Ah, the warmth that greeted us when we stepped inside! The good smell of burning apple wood on the twin hearths! The cheerful bark of Buster, if he had not gone to walk with us! The prophetic rattle of dishes and the kettle song from the kitchen! We had a kettle of our own, too, now, in the long room. It hung on a crane in the west fireplace, and was delightfully black, and often made the tea taste smoky, like camp tea. Quickly we left our wraps in the hall, quickly Stella brought out cups and tea caddy to a little tabouret before the western fireplace, and sitting on our settle in the chimney nook, with the last wan light of sunset competing with the evening lamps, we warmed our hands before the blaze, and drank our tea, and felt that delicious drowse steal over us which comes only after brisk exercise in the mountain air of winter.
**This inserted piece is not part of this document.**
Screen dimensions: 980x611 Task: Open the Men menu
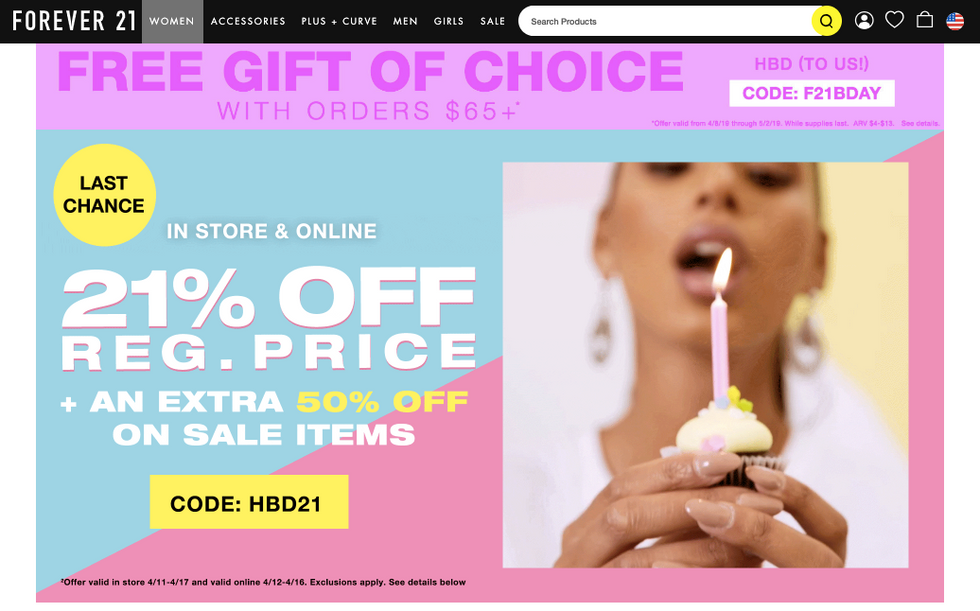coord(405,21)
And then the evenings, the long winter evenings by the twin fires, when we were supposed by our friends in town to be pining for the opera or the theatre, and were in reality blissfully unaware of either! Stella’s first duty after supper was to hear Peter’s lessons, while Buster lay on the hearth and I sprawled in a Morris chair with my cigar, and read the morning paper. That is another delightful feature of country life. You never have time to read the morning paper till evening, and then you read it comfortably all through, if you like. Peter was going far ahead of his class as a result of this individual instruction, and had actually begun to develop a real interest in the acquisition of knowledge–a thing that did not exist as a rule in the pupils of Bentford, which, perhaps, was not the pupils’ fault. So far as I have observed, it is not characteristic of most of our public schools in America. Perhaps that is a penalty of democracy; certainly it is a penalty of too large classes and too low salaries paid for teaching. We make the profession of teacher a stop-gap for girls between the normal school and matrimony.
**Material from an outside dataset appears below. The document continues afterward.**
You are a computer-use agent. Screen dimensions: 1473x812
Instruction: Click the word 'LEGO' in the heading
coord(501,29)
When Peter’s lesson was over, and we were left alone, we had the best books in the world, the best music in the world, to choose from. We could have a play if we liked, the kind too seldom seen on Broadway. We could have Mozart, or so much of him as Stella could render. We had letters to write, also, a task always left till evening. Sometimes I had tag ends of my morning labours to finish up. Any writing of my own I brought forth in the evening for Stella to read, and to criticise as mercilessly as she chose–which was sometimes very mercilessly; and we thrashed it over together. Sometimes, even, I agreed with her!

Once a week we gathered in several high school pupils who lived near by–Mike’s Nora, a boy, and three other girls–and read Shakespeare. It took them two months to read one play in school, but we read a play in two or three evenings, each of us taking a part. I showed them pictures of the ancient playhouses, and explained as best I could the conditions of stage productions in various periods. Stella supplied the necessary philology. We had a real course in Shakespeare, and yet one which interested the children, for they were reading the plays aloud, and visualizing them. One evening we dressed up in costume, so far as we could, amid much laughter, and acted a scene from “As You Like It,” with Nora as Rosalind (she wore my knickerbockers and a long cape of Stella’s, and blushed adorably), and Mrs. Pillig and Peter called in as audience.
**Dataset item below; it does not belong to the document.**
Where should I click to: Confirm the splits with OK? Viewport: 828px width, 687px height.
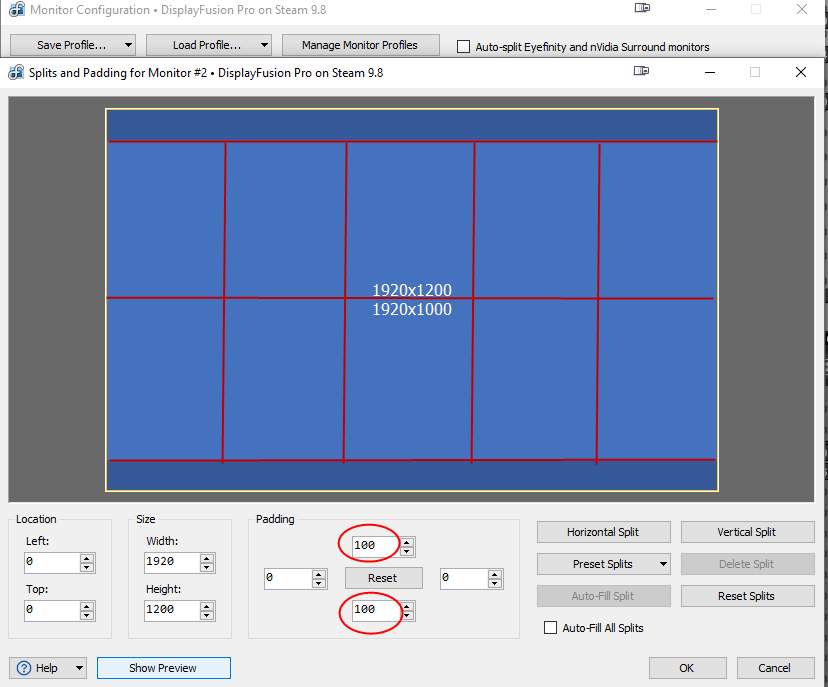click(x=686, y=668)
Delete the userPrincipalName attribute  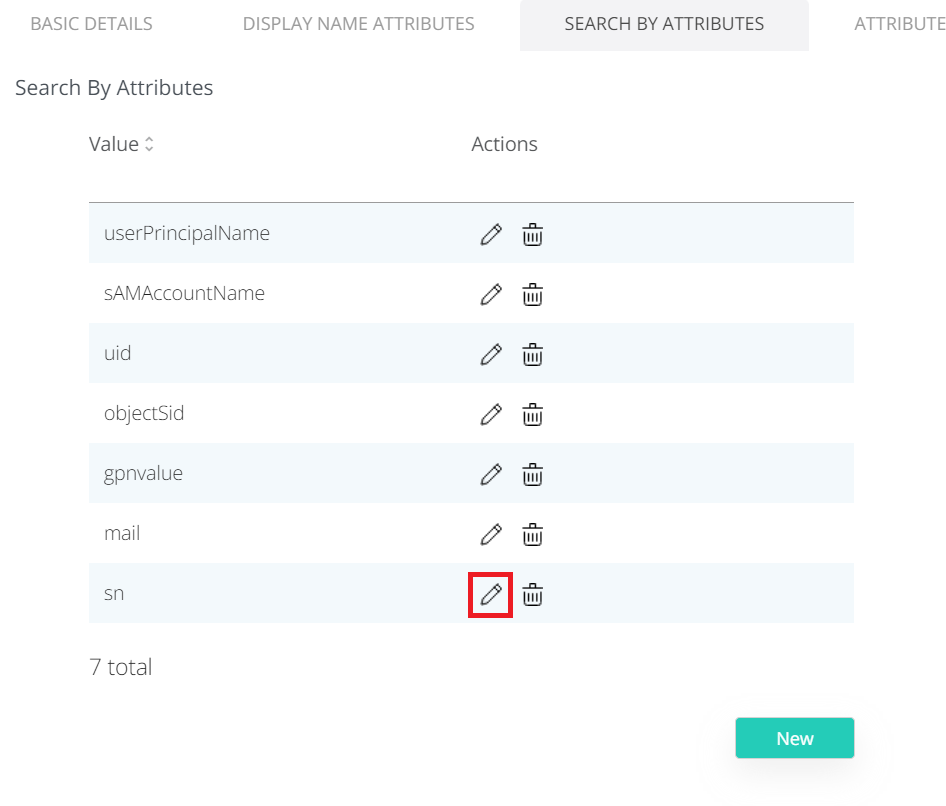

Before the winter was over, two or three other children from the village had begged to come to the class, and made the long, cold trip out to the farm on foot every week. We had cake and chocolate when the lessons were over. As Stella and I stood in the door listening to the young voices die away down the road, we used to look at one another happily.

“Oh,” she once cried, “how much you can do for folks in the country! In town we’d pay $4 to see Shakespeare, played by professionals, and then go selfishly home. Here we can help give him to these children, with all that means. And some of them so need it! Why, look at Joe Bostwick! When he first began to come he had the manners of a bear, and read like a seven-year-old child. I don’t believe he’d ever read out loud, or been of an evening among nice people. Now he’s getting to know how to behave in company, poor fellow, and he reads almost intelligently!”

“You don’t want to go back to the city, then?” I smiled.